轻轻关上了殿门,宇文瑞这才招来了小李子。
“皇上。”小李子恭敬作揖。
“可有他的消息?”宇文瑞淡淡问道。
小李子微愣,倒是立马便明白了宇文瑞所指,连连摇头道:“这整个若水湖都搜了几遍了,也未寻找墨护卫的半点踪迹,怕是——凶多吉少——定是已沉了那湖底。”
“便是沉了湖底,也要将人给朕找出来!”宇文瑞依旧气恼道。
“皇——皇上——墨——墨公子他——他出事了?”卫月晚一个趔趄,好不容易扶上了一旁的柱子。
“月晚郡主莫急,墨护卫他,只是尚未找到。”宇文瑞宽慰一声。
卫月晚神情一僵,便立马又往回跑了去,墨公子到如今生死未卜,她又怎能安心,原以为,待他南下归来,他们的好事便也将近了,哪想,会出了这样的意外。
湖边的风,冷冷戚戚的,湖面依旧烟波浩渺,一眼瞧不见尽头,隐隐能瞧见湖面上星星点点,那正是寻着墨公子的船只。
泪不觉便已糊了满脸,冷风而过,便入刀割着一般。
一艘船从远处慢慢的驶了过来,从船上下来数十名侍卫,卫月晚赶紧跑上前去,抓上一名侍卫的手便颤抖问道。
“可——可有寻到了墨公子——”
那侍卫连连摇头。
“人都还未寻到,你们回来做什么,还不赶紧去寻了!”一听依旧没有墨公子的下落,卫月晚顿时便慌了。
“你——”
侍卫刚想怒对上卫月晚,却被一旁的侍卫给拉了过去:“好了,你也莫要同她计较了,她好歹也是北卫的郡主,念在她对墨护卫如此痴情的份上——算了算了——”
众人再次登上船时,卫月晚更是不顾众人的阻挠,也一起上了船。
和煦的阳光落在湖面上,潋滟生辉,湖面平静的便如同一面大镜子一般,安静祥和。
卫月晚站在船头,也顾不得湖面上的风带着湖水的腥味依旧冷冽,双目一眼不眨的盯着湖面,心头更是期盼着,期盼着会有奇迹出现。
“都这般久了,这墨护卫,怕是凶多吉少了。”一个侍卫同一旁的侍卫悄声说道。
声音不大,却还是入了卫月晚的耳中:“你们住口,墨公子,墨公子他吉人自有天相,定不会有事的。”

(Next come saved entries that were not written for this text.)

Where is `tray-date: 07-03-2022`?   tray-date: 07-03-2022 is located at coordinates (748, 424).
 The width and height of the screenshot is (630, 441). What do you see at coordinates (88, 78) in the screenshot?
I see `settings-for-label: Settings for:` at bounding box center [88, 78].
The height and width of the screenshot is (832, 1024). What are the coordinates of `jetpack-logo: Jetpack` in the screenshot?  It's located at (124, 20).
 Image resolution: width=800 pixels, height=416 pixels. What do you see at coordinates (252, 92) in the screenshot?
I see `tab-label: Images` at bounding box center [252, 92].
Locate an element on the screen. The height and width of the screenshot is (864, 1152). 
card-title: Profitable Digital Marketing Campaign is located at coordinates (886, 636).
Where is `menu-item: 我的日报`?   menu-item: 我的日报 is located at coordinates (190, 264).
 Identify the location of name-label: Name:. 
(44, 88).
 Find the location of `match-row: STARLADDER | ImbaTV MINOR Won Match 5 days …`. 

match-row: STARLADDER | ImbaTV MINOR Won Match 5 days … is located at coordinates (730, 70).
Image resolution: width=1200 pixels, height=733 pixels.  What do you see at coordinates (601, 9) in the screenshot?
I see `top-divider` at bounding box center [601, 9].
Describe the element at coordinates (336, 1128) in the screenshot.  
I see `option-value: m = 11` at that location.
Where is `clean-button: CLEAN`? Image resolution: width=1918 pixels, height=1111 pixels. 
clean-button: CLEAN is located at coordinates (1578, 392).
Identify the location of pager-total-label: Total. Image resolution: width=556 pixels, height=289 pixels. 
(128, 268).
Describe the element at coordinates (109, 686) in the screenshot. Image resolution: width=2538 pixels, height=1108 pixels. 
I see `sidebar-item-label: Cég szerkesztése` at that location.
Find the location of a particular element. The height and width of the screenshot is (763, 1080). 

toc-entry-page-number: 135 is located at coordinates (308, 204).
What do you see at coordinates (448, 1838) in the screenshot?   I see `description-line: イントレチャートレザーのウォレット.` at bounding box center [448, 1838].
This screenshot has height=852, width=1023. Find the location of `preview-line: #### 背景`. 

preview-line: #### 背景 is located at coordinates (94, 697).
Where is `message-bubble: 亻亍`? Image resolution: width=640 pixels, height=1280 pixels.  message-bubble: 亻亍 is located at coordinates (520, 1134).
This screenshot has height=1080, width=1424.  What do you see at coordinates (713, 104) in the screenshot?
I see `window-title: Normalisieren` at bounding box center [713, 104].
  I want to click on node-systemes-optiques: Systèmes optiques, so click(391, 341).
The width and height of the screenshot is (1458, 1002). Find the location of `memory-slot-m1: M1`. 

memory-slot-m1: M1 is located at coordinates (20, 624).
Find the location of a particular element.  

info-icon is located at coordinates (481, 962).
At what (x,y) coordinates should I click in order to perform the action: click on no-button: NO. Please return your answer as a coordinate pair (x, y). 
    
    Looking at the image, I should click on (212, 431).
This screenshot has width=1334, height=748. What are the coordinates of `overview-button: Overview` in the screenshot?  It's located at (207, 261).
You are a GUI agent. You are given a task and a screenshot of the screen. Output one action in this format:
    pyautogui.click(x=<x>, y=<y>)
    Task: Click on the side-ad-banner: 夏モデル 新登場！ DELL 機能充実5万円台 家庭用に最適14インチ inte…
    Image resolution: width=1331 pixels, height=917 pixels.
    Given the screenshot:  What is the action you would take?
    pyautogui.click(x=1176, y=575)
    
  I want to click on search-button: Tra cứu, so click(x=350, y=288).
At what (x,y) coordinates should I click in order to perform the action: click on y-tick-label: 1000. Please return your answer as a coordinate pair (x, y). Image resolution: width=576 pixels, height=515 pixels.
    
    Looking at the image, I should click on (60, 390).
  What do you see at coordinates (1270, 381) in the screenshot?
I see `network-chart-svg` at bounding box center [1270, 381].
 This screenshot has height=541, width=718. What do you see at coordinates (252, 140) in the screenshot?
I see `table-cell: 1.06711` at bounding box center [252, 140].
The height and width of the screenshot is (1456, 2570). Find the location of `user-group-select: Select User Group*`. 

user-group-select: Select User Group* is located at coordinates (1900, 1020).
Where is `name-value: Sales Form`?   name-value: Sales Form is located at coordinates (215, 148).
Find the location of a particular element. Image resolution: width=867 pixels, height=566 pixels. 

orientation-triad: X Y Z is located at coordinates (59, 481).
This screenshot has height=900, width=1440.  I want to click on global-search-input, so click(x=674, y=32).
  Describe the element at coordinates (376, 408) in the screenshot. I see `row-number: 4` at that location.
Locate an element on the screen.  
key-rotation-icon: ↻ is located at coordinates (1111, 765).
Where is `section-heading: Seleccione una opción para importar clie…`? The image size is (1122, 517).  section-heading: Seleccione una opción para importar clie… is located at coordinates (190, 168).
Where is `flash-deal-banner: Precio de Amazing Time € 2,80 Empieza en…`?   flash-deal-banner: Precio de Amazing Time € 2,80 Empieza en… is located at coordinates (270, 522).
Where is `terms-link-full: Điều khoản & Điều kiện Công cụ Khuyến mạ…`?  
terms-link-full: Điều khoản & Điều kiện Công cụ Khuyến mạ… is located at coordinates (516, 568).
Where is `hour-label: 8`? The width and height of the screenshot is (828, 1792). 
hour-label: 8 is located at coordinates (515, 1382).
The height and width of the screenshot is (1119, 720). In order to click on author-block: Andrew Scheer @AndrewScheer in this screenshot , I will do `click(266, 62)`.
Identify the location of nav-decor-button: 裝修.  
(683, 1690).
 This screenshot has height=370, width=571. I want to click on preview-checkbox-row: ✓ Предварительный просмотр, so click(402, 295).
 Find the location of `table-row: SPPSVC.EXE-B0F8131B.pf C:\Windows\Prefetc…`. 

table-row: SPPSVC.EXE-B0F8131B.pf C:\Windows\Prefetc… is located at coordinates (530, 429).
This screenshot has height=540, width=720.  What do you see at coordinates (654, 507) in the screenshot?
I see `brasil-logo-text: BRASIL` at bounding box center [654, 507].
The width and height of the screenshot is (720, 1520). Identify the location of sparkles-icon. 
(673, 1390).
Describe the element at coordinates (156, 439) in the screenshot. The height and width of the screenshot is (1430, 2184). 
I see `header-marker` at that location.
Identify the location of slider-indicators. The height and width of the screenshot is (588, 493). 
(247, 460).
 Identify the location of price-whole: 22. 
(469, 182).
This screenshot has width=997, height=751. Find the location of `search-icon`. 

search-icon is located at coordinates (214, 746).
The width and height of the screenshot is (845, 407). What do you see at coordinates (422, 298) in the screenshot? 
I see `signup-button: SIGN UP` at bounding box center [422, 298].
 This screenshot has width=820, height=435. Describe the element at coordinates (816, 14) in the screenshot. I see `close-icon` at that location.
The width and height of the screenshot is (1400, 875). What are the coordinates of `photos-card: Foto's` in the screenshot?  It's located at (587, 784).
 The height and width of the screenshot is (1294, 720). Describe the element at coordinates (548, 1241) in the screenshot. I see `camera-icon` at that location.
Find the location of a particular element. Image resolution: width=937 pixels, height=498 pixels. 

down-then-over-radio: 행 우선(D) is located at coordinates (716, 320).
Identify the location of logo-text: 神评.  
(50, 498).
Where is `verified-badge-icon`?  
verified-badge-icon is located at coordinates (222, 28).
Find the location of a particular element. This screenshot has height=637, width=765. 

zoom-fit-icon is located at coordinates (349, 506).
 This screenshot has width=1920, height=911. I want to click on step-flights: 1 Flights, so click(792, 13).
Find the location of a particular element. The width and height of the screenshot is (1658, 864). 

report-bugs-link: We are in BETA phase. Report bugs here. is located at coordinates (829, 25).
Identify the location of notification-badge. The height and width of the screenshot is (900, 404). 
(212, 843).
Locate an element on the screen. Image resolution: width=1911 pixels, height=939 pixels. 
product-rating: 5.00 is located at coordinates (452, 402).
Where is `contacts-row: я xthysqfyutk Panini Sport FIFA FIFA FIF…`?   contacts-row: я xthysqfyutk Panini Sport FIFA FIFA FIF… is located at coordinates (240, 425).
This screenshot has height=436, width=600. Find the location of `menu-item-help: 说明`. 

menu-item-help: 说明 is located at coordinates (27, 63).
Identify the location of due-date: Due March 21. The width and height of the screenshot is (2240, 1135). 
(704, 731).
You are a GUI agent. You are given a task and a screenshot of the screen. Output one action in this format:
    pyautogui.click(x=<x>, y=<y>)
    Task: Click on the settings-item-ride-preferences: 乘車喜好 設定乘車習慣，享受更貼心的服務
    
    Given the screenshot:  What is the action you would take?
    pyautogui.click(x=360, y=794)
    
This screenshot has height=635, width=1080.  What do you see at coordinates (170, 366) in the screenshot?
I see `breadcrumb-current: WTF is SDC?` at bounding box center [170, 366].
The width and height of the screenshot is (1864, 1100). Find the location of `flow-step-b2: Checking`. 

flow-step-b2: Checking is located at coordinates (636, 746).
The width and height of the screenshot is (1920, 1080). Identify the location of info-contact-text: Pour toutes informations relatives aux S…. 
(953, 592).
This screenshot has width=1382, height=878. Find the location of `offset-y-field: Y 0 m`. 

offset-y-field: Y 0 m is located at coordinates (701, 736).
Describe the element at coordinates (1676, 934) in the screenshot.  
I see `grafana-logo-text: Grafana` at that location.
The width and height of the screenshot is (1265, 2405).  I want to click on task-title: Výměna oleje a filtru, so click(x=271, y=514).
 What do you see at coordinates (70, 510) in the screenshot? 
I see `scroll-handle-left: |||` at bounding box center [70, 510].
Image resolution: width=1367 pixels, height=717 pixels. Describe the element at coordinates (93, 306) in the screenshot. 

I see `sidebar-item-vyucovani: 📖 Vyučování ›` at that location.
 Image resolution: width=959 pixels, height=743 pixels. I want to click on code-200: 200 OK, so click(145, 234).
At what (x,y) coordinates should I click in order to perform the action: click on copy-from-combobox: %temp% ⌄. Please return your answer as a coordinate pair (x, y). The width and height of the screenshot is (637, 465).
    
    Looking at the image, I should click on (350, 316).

两侍卫闭了嘴,默默的退到另一边,有些同情的瞧着卫月晚依旧在床头静静伫立的身影。
突然湖面出现了一个黑点,远远的,并瞧不清是何物,不过,卫月晚还是激动的让侍卫们,将船快些靠了过去。
待船近了些,又更近了些,这才瞧清,那水面上浮着的不过就是一段断了的木桩。
她有些颓然的倚上栏杆,心头那刚燃起的一丝丝的希望,瞬间便又破灭,成了泡影。